There’s power in all that garbage
Closing the municipal waste loop is an attainable way to provide power to the people and cleanliness to our air, wrote 1973 York environmental studies grad Fred Schwartz, vice-president of Intellergy, a California energy company, in a Globe and Mail opinion piece June 16. We now have the technology to take garbage, turn it into hydrogen gas, and feed it to a fuel cell to create clean electricity and heat, with virtually no emissions, no greenhouse gases released, and no combustion, period. Garbage to gold, pure and simple, wrote Schwartz.
Grads reach for the stars, literally
Reaching for the stars has become a tired cliché for graduating students. But for two small-town York Region graduates, it takes on a special meaning, reported York Region’s Era Banner June 16. East Gwillimbury residents Janina Zuchlinski, 22, and Tim Munsie, 23, the first two graduates of York University’s new space engineering program, are over the moon and hope to have a hand in future missions there.
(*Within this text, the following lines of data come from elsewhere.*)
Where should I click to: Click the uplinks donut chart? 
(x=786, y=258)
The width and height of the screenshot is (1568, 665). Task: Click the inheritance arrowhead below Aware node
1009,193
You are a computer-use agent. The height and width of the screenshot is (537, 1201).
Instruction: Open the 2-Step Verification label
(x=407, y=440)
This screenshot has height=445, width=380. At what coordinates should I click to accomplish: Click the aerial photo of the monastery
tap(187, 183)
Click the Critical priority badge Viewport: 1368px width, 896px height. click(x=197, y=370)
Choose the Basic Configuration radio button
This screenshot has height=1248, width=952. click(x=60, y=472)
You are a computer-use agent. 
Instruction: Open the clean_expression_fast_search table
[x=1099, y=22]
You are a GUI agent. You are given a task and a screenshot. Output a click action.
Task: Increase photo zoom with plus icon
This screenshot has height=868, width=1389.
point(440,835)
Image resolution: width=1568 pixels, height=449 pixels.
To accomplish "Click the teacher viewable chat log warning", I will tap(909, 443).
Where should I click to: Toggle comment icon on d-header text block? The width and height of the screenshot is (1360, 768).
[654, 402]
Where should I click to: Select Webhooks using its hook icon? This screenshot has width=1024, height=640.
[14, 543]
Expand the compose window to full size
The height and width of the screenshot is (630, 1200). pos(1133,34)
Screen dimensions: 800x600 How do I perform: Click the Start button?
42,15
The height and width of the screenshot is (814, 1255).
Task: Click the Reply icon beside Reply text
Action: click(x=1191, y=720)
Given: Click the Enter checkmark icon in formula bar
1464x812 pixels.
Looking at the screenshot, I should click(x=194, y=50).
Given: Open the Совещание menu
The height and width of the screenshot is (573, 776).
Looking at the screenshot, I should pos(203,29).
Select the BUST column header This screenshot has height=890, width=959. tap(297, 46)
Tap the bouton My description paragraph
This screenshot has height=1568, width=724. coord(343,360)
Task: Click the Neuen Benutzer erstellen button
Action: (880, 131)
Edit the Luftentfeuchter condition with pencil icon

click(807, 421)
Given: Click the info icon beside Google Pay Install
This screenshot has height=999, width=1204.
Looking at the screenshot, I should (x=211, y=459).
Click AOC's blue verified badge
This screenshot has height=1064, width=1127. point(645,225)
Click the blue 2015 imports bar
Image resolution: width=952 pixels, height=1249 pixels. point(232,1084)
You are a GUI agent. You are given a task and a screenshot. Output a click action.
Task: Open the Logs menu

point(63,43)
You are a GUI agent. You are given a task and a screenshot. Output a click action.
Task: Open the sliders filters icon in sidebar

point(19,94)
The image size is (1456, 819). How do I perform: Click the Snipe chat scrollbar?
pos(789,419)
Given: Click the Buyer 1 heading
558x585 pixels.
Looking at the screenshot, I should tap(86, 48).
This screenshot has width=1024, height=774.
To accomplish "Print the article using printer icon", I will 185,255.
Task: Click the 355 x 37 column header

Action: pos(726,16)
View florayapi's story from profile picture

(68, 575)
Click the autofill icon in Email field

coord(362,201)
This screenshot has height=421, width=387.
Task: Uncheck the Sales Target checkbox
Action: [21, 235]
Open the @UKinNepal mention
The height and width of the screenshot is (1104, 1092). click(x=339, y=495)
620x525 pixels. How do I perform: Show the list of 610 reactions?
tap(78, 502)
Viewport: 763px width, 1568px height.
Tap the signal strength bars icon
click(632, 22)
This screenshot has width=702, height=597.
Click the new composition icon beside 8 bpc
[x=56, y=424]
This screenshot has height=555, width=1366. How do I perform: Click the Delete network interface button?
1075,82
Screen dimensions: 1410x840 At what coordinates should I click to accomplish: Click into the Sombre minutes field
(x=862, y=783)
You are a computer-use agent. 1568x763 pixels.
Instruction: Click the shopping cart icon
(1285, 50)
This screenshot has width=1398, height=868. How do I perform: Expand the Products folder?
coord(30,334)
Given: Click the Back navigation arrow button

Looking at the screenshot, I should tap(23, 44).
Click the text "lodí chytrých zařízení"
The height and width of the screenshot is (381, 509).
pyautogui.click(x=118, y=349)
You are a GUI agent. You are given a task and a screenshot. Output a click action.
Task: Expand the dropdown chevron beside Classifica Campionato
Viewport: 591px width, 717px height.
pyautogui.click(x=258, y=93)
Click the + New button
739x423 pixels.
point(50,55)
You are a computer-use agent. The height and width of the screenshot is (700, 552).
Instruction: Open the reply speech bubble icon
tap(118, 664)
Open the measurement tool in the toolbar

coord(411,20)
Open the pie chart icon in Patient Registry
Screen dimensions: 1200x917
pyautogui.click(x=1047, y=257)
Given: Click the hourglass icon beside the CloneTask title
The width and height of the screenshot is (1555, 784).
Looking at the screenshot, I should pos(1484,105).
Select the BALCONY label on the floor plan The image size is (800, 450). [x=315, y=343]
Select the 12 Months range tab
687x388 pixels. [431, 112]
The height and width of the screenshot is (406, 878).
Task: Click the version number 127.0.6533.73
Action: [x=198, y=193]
During the four-year program, the two studied orbital mechanics, spacecraft systems, mission design, rocket technology and astrophysics. The two received their degrees Tuesday.
York grad wins prestigious medal
Debbie Eaton, a mother of two who earned a BA in sociology from York in 1984, graduated Wednesday with a 95.7 per cent academic average in Niagara College’s educational assistant/special need support program, reported The Standard in St. Catharine’s June 16. For her efforts, Eaton received the Governor-General of Canada’s Academic Award.
- Toronto Transit Commission general manager Rick Ducharme now doubts subway expansion to York University can be constructed due to allocation of federal gas tax funds based on population not ridership, reported newscasters at CFTR’s “680 News,” CJEZ’s “EZ Rock News” and CFRB’s “News” in Toronto June 16. Ducharme said the first five cents of the gas tax formula is based on population while the other two cents is based on ridership. Nevertheless CFRB’s “Six O`Clock News Hour” also reported that TTC plans to run a subway track to York University are right on track.